== Work instructions ==
Go through the data below and copy each line where the word "hint" occurs.

(Collected data)
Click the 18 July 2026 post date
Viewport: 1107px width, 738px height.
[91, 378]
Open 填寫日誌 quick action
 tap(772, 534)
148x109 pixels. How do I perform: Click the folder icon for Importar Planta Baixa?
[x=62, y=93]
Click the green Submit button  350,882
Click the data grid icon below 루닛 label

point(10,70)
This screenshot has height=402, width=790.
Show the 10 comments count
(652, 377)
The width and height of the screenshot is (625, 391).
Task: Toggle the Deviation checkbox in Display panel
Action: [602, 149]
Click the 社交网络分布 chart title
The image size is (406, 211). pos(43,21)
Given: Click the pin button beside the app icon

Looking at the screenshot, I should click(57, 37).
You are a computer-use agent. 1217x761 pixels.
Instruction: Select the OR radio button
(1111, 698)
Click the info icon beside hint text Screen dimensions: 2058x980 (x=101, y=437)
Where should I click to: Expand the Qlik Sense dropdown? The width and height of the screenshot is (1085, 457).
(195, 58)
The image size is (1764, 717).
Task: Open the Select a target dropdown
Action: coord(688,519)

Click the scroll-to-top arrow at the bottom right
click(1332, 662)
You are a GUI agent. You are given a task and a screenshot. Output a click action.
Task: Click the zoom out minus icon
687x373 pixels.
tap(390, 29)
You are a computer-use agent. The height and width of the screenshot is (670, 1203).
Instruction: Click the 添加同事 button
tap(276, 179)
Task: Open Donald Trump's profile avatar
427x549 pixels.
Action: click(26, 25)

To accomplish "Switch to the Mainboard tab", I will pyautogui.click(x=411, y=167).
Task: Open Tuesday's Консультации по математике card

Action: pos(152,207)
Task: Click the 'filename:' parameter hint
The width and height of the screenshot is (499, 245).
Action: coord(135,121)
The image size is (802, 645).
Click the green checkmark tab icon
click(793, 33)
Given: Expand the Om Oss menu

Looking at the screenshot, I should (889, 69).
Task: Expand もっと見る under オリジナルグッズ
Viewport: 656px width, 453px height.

== Answer to this problem ==
Click the info icon beside hint text Screen dimensions: 2058x980 (x=101, y=437)
Task: Click the 'filename:' parameter hint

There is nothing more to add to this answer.